Description
Question 1: Facial Recognition and Fast Image Retrieval (7 points)
In this question you will implement a simplified recognition and retrieval system for images of faces
based on the one discussed in class. Suppose you have a dataset of facial images for your employees.
You want to build a system that can recognize an employee and let them into the office, or detect a
stranger and deny access. The provided pretrained model and data is obtained from
https://www.coursera.org/learn/convolutional-neural-networks/home/week/4. Refer to facenet.py for
loading the model and data.
a. [0.5 points] Suppose you have a few (around 5 images) per employee. Is it a good idea to
train a neural network to classify an input image into either one of the employees and an
“unknown” category? Why or why not?
b. [0.5 point] When using a bag of visual words description of images, it is helpful to use a
TF-IDF (term frequency inverse document frequency) weighting of each word. Explain the
benefit of using TF-IDF over a present/absent representation.
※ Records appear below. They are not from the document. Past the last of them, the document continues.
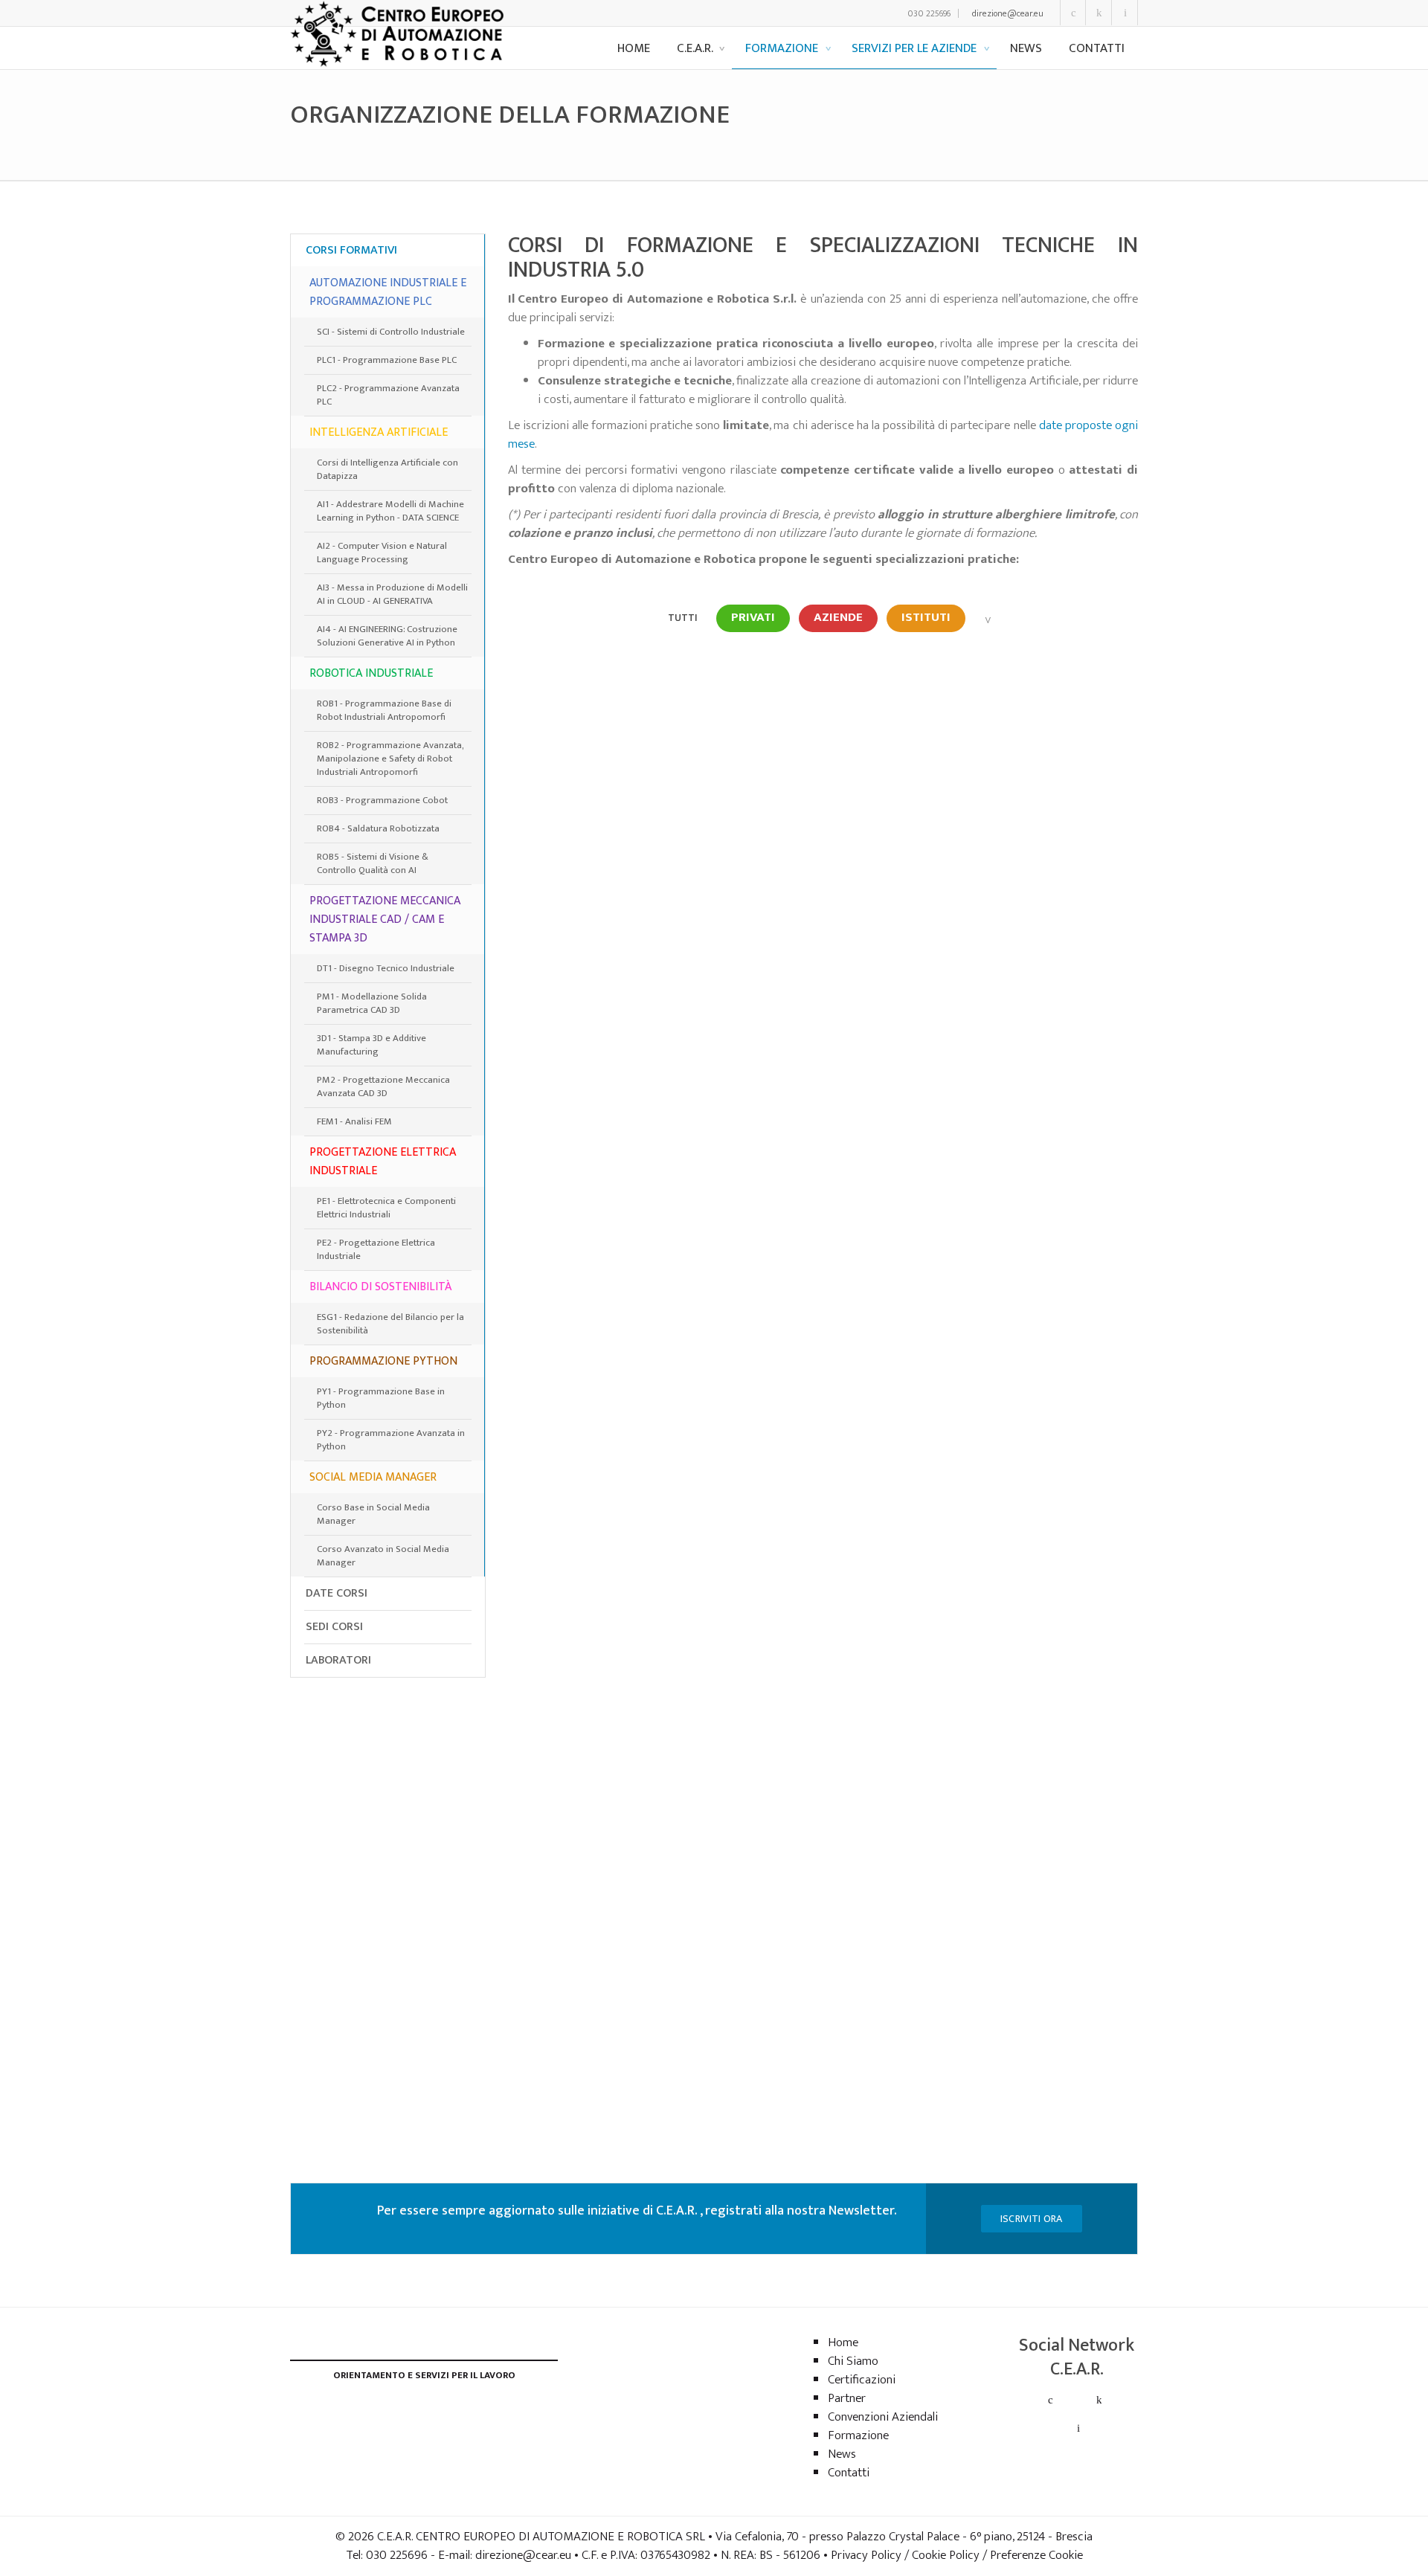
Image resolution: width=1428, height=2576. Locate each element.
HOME (633, 48)
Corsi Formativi (351, 250)
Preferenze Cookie (1036, 2555)
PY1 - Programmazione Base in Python (381, 1398)
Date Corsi (336, 1593)
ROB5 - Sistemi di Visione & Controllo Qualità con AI (372, 863)
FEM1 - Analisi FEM (354, 1121)
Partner (847, 2398)
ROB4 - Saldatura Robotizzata (378, 828)
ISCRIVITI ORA (1031, 2218)
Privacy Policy (866, 2555)
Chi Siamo (853, 2361)
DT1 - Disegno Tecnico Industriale (385, 968)
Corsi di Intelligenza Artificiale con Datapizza (387, 469)
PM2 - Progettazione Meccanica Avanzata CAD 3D (383, 1086)
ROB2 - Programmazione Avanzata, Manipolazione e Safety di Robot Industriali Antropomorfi (390, 758)
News (842, 2454)
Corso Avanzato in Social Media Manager (383, 1556)
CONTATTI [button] (1097, 48)
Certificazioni (861, 2379)
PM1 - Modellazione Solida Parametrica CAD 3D (372, 1003)
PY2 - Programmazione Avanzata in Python (391, 1440)
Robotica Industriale (371, 673)
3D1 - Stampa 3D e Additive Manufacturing (371, 1045)
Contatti (848, 2472)
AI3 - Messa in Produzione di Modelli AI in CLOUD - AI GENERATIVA (392, 594)
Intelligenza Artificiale (378, 432)
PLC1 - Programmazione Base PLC (387, 360)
c. [0.5 point] For our recognition and retrieval system we want our descriptors to be invariant to
changes in pose or lighting. We can use a pretrained model to recover an embedding for faces
that maps images of faces to a 128-dimensional vector. For more details check out FaceNet
https://arxiv.org/pdf/1503.03832.pdf. The provided code includes the Keras model and
pretrained weights. The model takes in a 96×96 RBG image, and outputs a 128 dimensional
embedding. For each image in the saved_faces directory compute and save its embedding.
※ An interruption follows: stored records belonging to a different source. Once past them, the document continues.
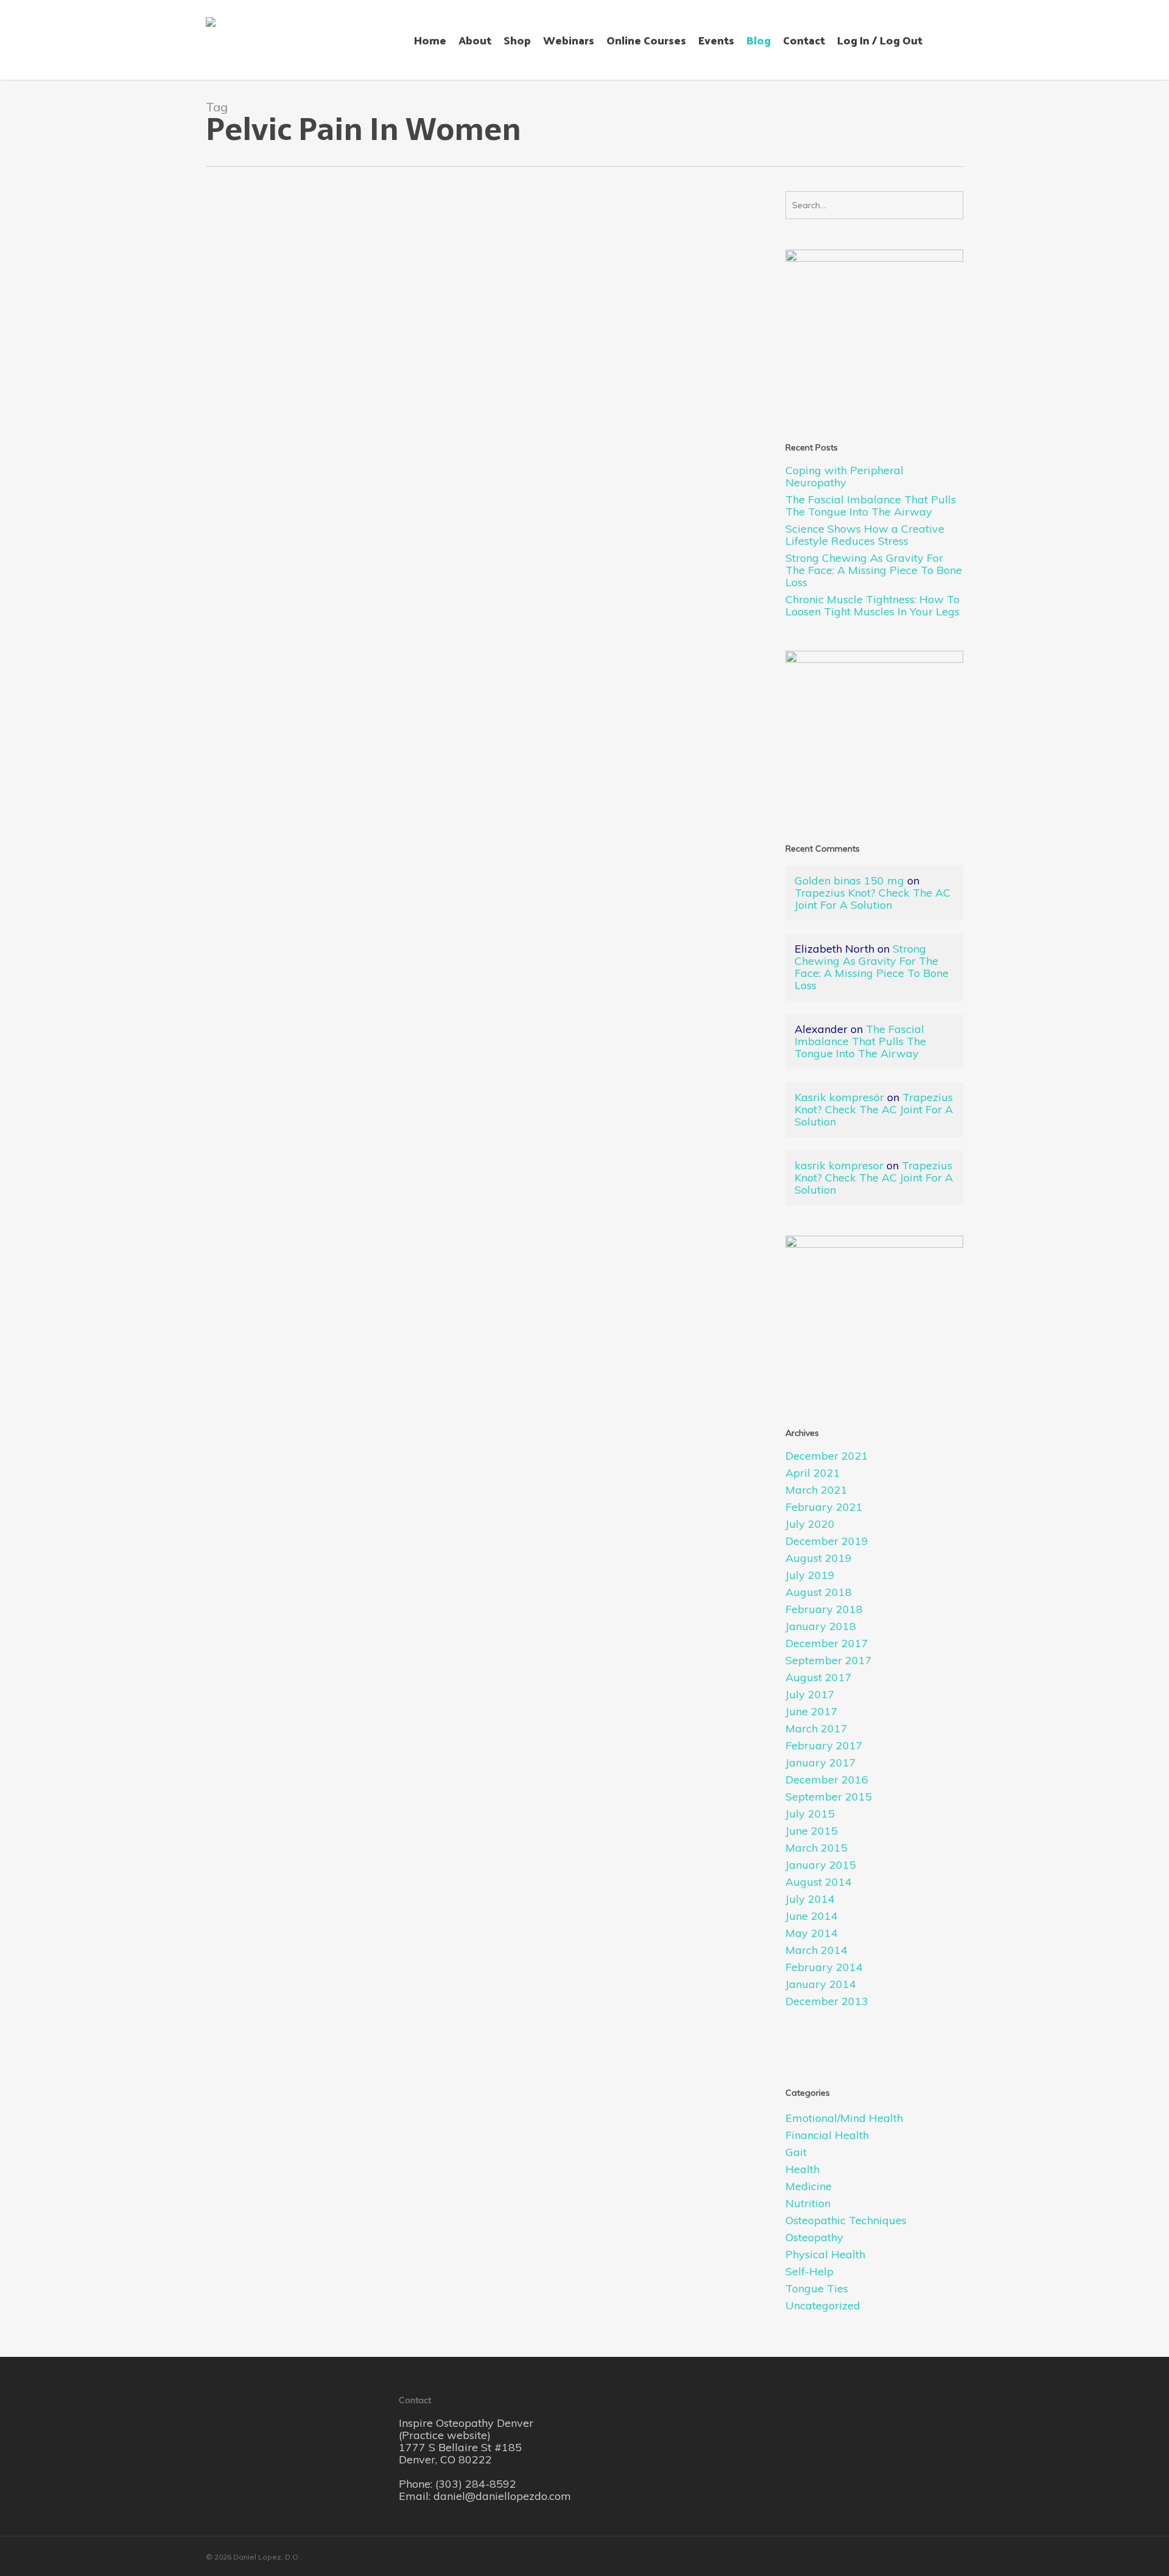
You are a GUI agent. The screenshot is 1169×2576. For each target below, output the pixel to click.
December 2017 (826, 1643)
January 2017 (820, 1763)
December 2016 (826, 1780)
Note that in this case each image has only one descriptor which is the embedding.
d. [0.5 points] For image retrieval, the embeddings have to be clustered. Explain the purpose of
this step.
e. [1 point] Using K-means clustering, cluster your saved embeddings into 6 clusters (number of
distinct persons in the data). You may use the scikit-learn function for k-means clustering.
What should you choose as your visual word representation?
f. [1 point] Write an inverted index for your saved_faces dataset. For this step, you can assign
an integer from 0 to 5 for each distinct visual word. You can save your visual words in a 2D
numpy array, using the index to select a specific visual word. You can save it for later use
using numpy.save(). Then for each image in saved_faces, find its corresponding visual word
(note that you can use the output of K-means for this). Your inverted index can be a
dictionary where the key is the index of the word and the values are image filenames.
g. [1 point] For each image in input_faces, you want to find it’s matching images from
saved_faces. Describe a method to do this.
h. [1 point] Implement your method from part g. Note that one of the images is a new person
and should produce no matches. Your output file should include the input image name, along
with the names of all images that matched next to it. Don’t worry if there are a few false
matches. You will be marked based on your approach rather than having a perfect output.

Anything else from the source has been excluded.